MANUEL JIMENO. MONTEREY, April 30th, 1844. In conformity. MICHELTORENA.

[ The Decree of the Governor upon the Petition and Secretary's Report.]

MONTEREY, April 30th, 1844.

After examining the petition at the head of this proceeding, the preceding reports, and whatever else was thought to the purpose, in conformity with the laws and regulations on the subject, I declare Francisco and Ramon de Haro empowered to occupy provisionally the piece of land called Potrero de San Francisco, to the extent of half a square league, the boundaries to be the extremities of the mouth of the Potrero, and the range of hillocks or highlands environing it. Let the corresponding patent be issued; let it be duly entered, and let this information be communicated to the person in charge of said establishment.

[ The Document issued by the Governor, and delivered to the Petitioners pursuant to the above decree.]

MANUEL MICHELTORENA, GENERAL OF BRIGADE IN THE MEXICAN ARMY, ADJUTANT-GENERAL OF THE STAFF OF THE SAME, COMMANDANT-GENERAL, GOVERNOR AND INSPECTOR OF THE DEPARTMENT OF CALIFORNIA:

Whereas, Francisco and Ramon de Haro have solicited the grant of the Potrero de San Francisco, so called, from the mouth of the estuaries, together with the high land surrounding it, all the necessary investigations having been made according as the laws and regulations in the matter prescribed, by virtue of the authority in me vested, I have thought proper, in the name of the Mexican nation, to grant to them the occupation of the aforementioned Potrero, subject to the mensuration to be made of the corporation or common lands ( ejidos) for the establishment of San Francisco, and under the following conditions:

This translation of the document is given in the record; elsewhere the translation of the last four lines of the first paragraph is given as follows:
"I have determined to permit the Messrs.
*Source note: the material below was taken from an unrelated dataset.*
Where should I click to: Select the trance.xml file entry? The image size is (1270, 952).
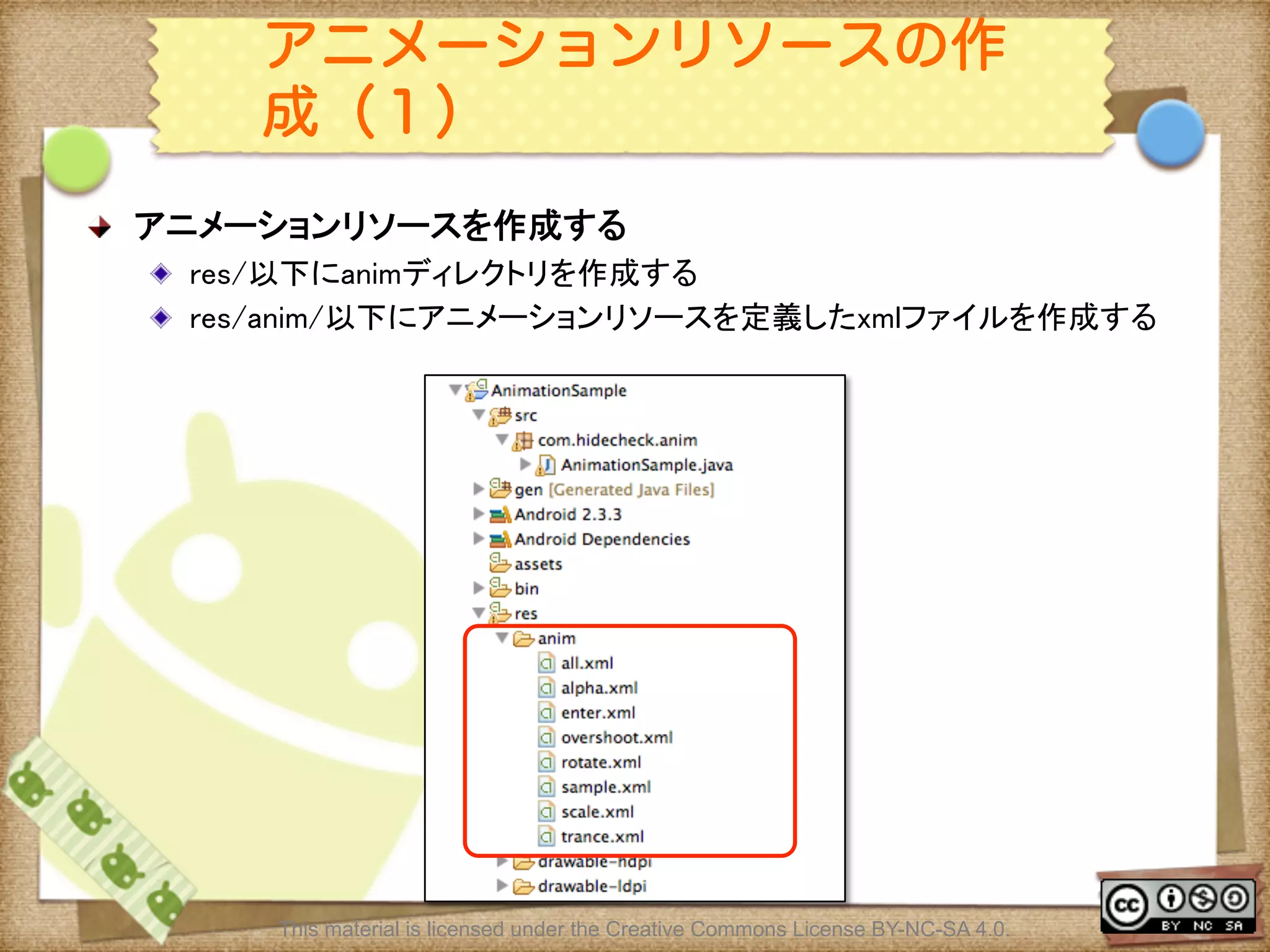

De Haro to occupy the before mentioned pasture-ground, subjecting themselves to the limits that shall be prescribed to the establishment of San Francisco."

1st. They shall have no power, under any consideration, to sell or alienate it to the detriment of any of the proprietors of the establishment of San Francisco.

2d. They shall not obstruct the paths, roads, and servitudes, using it for culture and cattle they intend to introduce on it, but within a year at the most it must be occupied.

3d. The parcel of land to which reference is made is of half a square league, and if they should transgress any of these conditions, they shall lose their right to this provisional grant, which is delivered to the parties concerned for their security, and other ends.

Given in Monterey, on the first day of May, 1844.

MANUEL MICHELTORENA. MANUEL JIMENO.

Under the last document the De Haros went into possession of the land, and occupied it for the pasturage of horses and cattle until their death, which occurred in May, 1846. The land was inclosed on three sides by water, and a wall had been erected by the priests of the mission on the fourth side. This wall had gone to ruin, and the De Haros, after obtaining their concession, repaired it. The land was not a fertile tract, and was only fit for pasturage. The father of the De Haros succeeded to whatever interest they possessed in the property at their death, and he occupied the land afterwards in a similar manner; that is, for the pasturage of horses and cattle, until his death, which took place in 1849. His successors in interest were his children, six girls and one son, all minors at the time. From these children the property passed into the hands of numerous American citizens, for whose benefit, after our conquest, the claim was presented for confirmation to the board of land commissioners, established by the act of March, 1851, to settle private land-claims in California.

They were killed by the Americans during our war with Mexico.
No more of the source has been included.